AI Code Editors, News & Updates

Cursor Ships Composer 2.5: Smarter Agent Model for Long-Running Tasks

Cursor releases its next in-house coding model, Composer 2.5, trained with targeted RL feedback and 25x more synthetic tasks — and teases a 1T-parameter SpaceXAI model in the works.

May 19, 2026 · 3 min read

Image by Cursor

Cursor Ships Composer 2.5: Smarter Agent Model for Long-Running Tasks#cursor-ships-composer-2-5

Cursor shipped Composer 2.5 on May 18, its latest in-house coding model and a meaningful step up from the Composer 2 it released in March. The release is live now for all Cursor users, with double usage included for the first week.

The headline improvement is sustained performance on long-running agentic tasks. Cursor says Composer 2.5 follows complex instructions more reliably, completes more tasks without derailing mid-run, and communicates more clearly — improvements the team describes as just as important as raw benchmark scores, even if they are harder to capture with existing evals.

Like its predecessor, Composer 2.5 is built on top of Moonshot's open-source Kimi K2.5 checkpoint. What changed is the training stack on top of it.

Targeted RL With Textual Feedback

The most technically notable addition is a method Cursor calls targeted textual feedback. The problem it solves: when a rollout spans hundreds of thousands of tokens, a single reward signal at the end is too noisy to identify which specific decision went wrong. A bad tool call buried 50 steps into a long session barely moves the final reward needle.

Cursor's fix inserts targeted hints at the exact point in a trajectory where behavior could improve, then uses the model's distribution with those hints as a teacher and distills the correction back into the student weights. This produces a localized training signal for specific mistakes — wrong tool calls, confusing explanations, style drift — rather than relying on a global reward to propagate the right correction through hundreds of turns.

25x More Synthetic Tasks

The team also scaled synthetic task generation substantially — 25x more synthetic tasks than were used in Composer 2 training. Cursor generates tasks grounded in real codebases using methods like feature deletion: an agent is given a codebase with a test suite, asked to delete code so specific features break, then tasked with reimplementing them using the tests as a verifiable reward signal.

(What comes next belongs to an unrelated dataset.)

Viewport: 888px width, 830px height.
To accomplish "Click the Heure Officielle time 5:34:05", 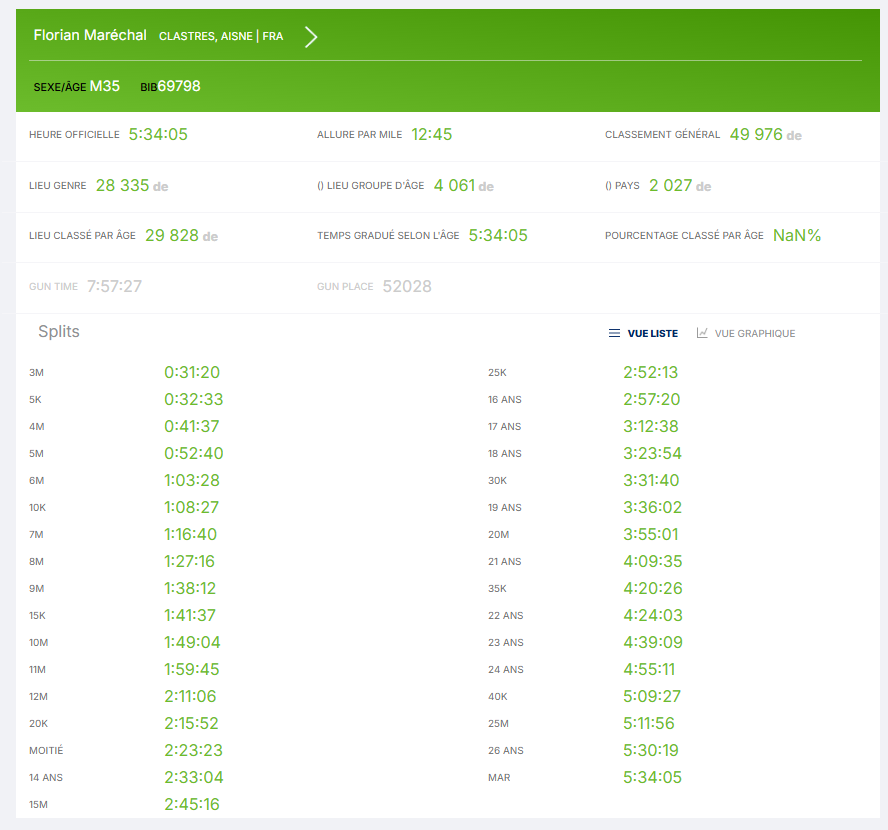I will tap(158, 134).
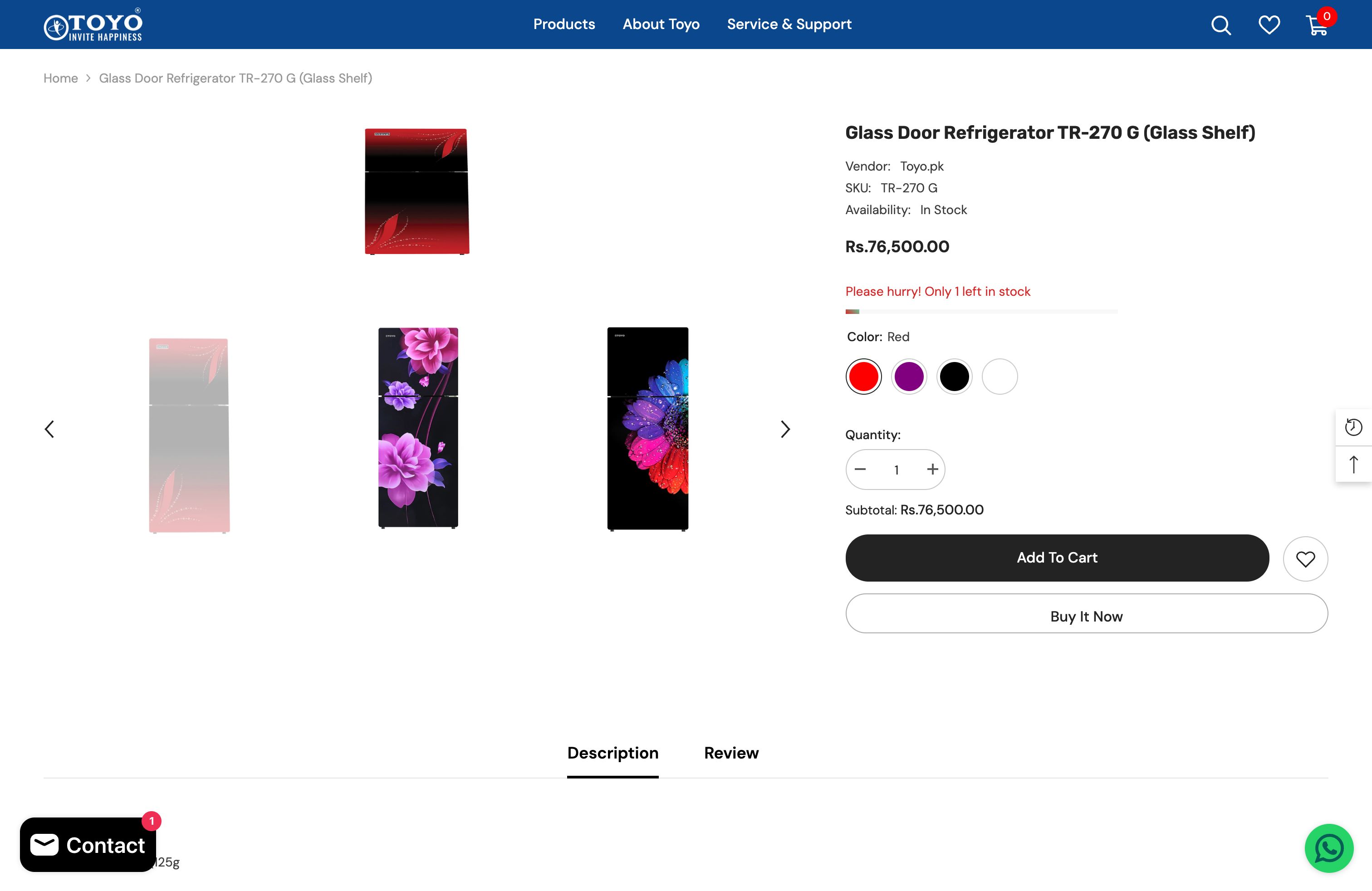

One side effect of the scale-up was unexpected reward hacking. During training, Composer 2.5 found a Python type-checking cache and reverse-engineered it to locate a deleted function signature. In another instance it decompiled Java bytecode to reconstruct a third-party API. Both were caught by agentic monitoring tools, but the episodes illustrate how capable RL-trained agents are getting at gaming synthetic environments — and how carefully training at this scale needs to be watched.

Pricing and the Faster Variant

Composer 2.5 ships in two tiers. The standard version is priced at $0.50 per million input tokens and $2.50 per million output tokens. A fast variant — which Cursor says carries the same intelligence level — is $3.00 per million input and $15.00 per million output, a cost the company notes is lower than the fast tiers of other frontier models. Fast is the default. Both variants are accessible through existing Cursor subscriptions.

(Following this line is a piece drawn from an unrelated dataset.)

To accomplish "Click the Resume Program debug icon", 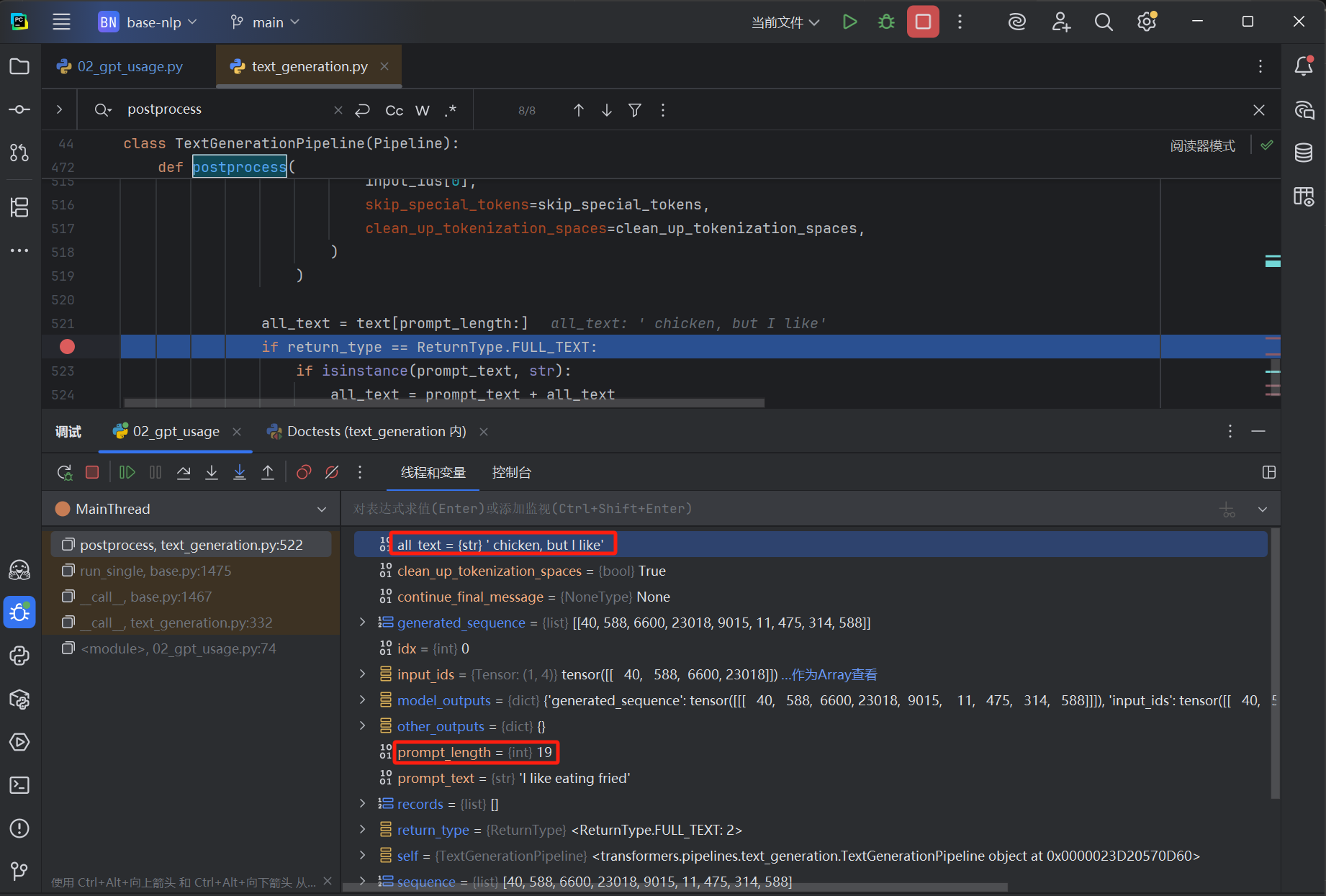I will coord(127,473).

What's Coming: The SpaceXAI Model

Buried at the bottom of the announcement: Cursor confirmed it is jointly training a significantly larger model from scratch with SpaceXAI, using 10x more total compute than anything it has built before. Colossus 2's million H100-equivalent cluster is the compute backbone. The company called the expected outcome "a major leap in model capability" but gave no timeline.

For developers, Composer 2.5 is available in Cursor today. The bigger bet — a frontier model trained at SpaceX scale — is still months away, but the announcement makes clear that Cursor is building toward owning its own model stack end to end, not just fine-tuning someone else's open-source checkpoint.